Stock futures opened little changed Wednesday evening after another choppy session in the markets, with another batch of bank earnings and labor market and inflation data due for release on Thursday.
Contracts on the S&P 500 hugged the flat line. Earlier, both the blue-chip index and Nasdaq closed out the session higher, led by a jump in technology stocks as Treasury yields pulled back after a recent run-up. The drop in yields— with the benchmark 10-year yield pulling back below 1.55% after topping 1.62% just earlier this week — also catalyzed a drop in the financials sector, which was the biggest laggard in the S&P 500 on Wednesday.
The results will follow a strong report from JPMorgan Chase on Wednesday.

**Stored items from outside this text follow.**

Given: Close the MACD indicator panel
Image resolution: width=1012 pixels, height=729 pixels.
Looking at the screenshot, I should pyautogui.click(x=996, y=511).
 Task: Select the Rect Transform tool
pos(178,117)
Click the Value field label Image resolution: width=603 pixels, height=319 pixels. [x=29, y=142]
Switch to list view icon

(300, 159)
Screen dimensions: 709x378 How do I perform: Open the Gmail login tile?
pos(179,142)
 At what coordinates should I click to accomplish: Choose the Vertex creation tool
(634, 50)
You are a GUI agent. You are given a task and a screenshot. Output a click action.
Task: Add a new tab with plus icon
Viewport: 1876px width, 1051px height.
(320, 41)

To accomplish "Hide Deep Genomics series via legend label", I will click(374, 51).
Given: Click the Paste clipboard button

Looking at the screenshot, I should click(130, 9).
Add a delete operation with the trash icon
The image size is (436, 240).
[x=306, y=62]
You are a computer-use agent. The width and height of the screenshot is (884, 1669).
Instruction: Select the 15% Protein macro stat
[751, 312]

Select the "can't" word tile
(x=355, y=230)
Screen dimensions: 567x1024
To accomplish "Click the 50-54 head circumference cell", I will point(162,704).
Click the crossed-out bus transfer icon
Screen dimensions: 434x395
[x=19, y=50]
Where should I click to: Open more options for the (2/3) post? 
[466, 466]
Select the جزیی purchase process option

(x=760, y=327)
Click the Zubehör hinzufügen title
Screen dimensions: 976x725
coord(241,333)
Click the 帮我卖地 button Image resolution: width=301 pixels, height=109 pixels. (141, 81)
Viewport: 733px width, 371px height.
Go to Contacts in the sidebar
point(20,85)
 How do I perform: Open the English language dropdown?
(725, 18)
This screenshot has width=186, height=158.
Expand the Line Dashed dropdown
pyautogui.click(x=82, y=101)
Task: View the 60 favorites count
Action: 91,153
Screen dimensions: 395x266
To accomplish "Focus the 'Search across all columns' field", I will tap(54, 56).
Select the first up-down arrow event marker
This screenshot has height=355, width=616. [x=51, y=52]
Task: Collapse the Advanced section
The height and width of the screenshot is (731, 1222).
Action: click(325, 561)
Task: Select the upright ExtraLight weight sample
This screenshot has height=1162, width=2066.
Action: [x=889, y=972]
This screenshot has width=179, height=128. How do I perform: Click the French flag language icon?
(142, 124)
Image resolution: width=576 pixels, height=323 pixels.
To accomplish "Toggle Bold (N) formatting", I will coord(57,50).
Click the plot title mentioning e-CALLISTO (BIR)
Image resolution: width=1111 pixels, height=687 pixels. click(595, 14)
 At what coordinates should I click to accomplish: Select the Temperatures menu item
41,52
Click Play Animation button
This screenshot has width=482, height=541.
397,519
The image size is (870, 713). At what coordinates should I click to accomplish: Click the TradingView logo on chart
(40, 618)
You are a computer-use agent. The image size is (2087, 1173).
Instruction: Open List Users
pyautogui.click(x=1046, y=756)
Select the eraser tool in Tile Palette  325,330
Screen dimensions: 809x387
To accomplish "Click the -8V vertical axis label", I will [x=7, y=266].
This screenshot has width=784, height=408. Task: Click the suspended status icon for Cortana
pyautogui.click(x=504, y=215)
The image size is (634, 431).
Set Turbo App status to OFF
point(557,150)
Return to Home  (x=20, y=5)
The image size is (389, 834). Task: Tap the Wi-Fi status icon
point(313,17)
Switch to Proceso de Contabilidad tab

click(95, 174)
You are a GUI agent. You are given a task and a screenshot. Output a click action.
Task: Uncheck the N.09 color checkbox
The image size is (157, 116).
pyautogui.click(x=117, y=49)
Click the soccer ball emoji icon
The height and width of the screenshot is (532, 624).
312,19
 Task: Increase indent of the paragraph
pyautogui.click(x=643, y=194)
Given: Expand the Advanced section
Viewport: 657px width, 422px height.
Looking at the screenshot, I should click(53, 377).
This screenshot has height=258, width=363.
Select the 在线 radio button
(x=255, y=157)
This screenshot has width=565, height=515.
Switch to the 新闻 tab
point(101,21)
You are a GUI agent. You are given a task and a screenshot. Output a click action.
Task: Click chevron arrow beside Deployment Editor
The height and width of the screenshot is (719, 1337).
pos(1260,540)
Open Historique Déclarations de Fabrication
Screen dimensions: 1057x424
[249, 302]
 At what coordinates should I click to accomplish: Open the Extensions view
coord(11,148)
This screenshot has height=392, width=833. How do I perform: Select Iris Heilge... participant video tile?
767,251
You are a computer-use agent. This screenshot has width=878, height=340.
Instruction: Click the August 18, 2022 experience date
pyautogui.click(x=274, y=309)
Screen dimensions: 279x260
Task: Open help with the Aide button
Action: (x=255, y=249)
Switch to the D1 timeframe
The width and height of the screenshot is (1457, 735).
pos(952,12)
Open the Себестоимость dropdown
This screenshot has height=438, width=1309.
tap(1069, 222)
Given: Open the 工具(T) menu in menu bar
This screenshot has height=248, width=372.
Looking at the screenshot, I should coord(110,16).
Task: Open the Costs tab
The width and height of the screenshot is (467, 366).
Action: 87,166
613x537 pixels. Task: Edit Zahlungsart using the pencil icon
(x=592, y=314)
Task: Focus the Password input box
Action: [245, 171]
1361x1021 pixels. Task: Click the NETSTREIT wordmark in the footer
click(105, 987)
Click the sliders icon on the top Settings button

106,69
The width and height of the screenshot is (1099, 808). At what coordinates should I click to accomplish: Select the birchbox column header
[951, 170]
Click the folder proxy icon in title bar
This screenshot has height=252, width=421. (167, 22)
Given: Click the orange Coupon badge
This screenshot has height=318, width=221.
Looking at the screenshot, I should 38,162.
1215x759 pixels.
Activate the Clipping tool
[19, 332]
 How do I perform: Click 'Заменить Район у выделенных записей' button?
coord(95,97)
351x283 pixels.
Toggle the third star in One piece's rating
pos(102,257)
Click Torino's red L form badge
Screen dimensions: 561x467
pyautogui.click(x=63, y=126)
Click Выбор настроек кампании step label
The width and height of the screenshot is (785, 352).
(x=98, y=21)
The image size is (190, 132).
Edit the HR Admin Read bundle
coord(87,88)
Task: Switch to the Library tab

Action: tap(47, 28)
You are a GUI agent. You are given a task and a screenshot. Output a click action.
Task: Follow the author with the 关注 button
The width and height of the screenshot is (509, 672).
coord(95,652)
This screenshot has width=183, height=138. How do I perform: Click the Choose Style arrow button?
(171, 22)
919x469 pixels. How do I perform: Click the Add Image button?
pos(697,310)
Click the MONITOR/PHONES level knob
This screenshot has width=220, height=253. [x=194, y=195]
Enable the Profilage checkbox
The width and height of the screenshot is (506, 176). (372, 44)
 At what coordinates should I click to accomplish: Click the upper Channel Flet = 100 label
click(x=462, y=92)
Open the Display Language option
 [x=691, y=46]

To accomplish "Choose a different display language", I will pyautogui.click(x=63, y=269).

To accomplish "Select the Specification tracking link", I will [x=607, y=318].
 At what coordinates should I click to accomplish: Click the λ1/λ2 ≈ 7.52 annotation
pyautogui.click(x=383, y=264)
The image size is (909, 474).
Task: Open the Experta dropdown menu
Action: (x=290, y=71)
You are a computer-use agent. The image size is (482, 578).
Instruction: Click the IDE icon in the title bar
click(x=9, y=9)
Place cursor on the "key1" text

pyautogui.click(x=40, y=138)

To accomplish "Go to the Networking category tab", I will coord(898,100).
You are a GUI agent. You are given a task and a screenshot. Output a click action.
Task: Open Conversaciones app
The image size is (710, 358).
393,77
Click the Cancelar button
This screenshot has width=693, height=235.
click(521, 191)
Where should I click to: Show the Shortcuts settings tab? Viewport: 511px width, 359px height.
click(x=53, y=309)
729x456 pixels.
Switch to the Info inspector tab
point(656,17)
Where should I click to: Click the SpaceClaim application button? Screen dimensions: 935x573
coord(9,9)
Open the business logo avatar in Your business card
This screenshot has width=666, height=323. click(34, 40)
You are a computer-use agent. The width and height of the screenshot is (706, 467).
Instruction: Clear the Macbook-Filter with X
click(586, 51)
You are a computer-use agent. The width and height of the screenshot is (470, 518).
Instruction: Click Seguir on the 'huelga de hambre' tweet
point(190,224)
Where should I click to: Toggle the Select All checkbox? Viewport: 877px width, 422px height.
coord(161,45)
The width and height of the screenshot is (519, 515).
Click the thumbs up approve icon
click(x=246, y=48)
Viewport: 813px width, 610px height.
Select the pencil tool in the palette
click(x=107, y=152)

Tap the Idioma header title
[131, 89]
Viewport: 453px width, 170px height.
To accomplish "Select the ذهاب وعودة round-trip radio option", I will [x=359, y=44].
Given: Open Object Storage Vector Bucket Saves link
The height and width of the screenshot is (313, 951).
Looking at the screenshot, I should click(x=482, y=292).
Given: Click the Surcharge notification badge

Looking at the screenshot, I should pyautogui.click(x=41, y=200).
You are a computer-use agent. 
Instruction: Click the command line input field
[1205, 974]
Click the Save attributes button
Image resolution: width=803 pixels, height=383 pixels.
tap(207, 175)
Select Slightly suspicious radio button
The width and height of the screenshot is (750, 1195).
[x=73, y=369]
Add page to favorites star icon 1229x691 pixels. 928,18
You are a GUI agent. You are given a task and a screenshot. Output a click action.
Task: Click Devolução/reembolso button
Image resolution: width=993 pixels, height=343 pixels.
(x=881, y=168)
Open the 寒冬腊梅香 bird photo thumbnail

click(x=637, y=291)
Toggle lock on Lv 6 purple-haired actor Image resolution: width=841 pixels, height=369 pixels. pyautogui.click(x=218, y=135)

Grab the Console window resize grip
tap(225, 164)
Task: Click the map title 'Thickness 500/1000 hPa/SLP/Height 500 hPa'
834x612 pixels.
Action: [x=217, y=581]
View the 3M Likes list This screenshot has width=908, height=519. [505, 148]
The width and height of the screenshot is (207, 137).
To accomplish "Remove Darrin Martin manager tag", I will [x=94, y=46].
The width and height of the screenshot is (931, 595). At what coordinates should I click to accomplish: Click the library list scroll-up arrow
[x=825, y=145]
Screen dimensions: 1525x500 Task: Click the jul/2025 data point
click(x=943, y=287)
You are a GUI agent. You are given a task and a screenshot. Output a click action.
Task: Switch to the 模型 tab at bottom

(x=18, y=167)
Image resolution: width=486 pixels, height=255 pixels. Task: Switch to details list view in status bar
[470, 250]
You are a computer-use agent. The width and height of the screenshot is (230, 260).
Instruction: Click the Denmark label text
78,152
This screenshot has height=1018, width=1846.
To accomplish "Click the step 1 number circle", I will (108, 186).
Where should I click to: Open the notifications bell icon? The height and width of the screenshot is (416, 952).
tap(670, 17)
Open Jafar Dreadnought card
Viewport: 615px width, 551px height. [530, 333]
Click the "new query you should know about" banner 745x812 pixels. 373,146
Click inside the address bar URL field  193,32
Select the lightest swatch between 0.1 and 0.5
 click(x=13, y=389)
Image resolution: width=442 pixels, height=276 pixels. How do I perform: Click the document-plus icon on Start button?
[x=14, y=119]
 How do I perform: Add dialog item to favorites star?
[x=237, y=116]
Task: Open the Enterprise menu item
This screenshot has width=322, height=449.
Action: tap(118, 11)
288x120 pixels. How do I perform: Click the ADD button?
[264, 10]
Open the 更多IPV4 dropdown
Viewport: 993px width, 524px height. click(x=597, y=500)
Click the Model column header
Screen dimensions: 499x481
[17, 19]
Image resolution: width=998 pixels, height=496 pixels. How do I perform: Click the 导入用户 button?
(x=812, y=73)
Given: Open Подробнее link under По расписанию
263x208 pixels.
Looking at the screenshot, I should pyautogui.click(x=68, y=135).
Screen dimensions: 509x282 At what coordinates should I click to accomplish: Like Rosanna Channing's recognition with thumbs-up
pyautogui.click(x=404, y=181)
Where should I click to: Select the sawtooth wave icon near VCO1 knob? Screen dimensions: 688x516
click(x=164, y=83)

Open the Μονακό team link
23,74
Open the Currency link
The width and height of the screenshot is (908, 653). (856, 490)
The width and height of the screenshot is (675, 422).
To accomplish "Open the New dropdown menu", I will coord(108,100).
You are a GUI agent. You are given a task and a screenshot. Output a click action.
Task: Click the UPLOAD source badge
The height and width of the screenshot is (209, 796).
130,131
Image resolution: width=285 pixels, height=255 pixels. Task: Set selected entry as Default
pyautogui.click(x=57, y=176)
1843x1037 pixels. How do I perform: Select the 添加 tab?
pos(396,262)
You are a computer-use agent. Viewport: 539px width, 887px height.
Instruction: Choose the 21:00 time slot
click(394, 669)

America’s largest bank by assets posted third-quarter results that handily topped estimates. Investment banking revenues picked up more than expected, and a strengthening economic backdrop enabled the firm to release more than $2 billion in credit reserves previously set aside to protect against potential customer defaults.
As earnings season rolls on in the coming weeks, investor focus will be fixed on companies’ commentary around prices increases, supply chain disruptions and labor challenges. All of these factors have been seen as contributing to an earnings slowdown compared to the second quarter. However, how long-lasting these challenges prove to be, and which companies will ultimately be hit the hardest by these factors, has been a central question for investors.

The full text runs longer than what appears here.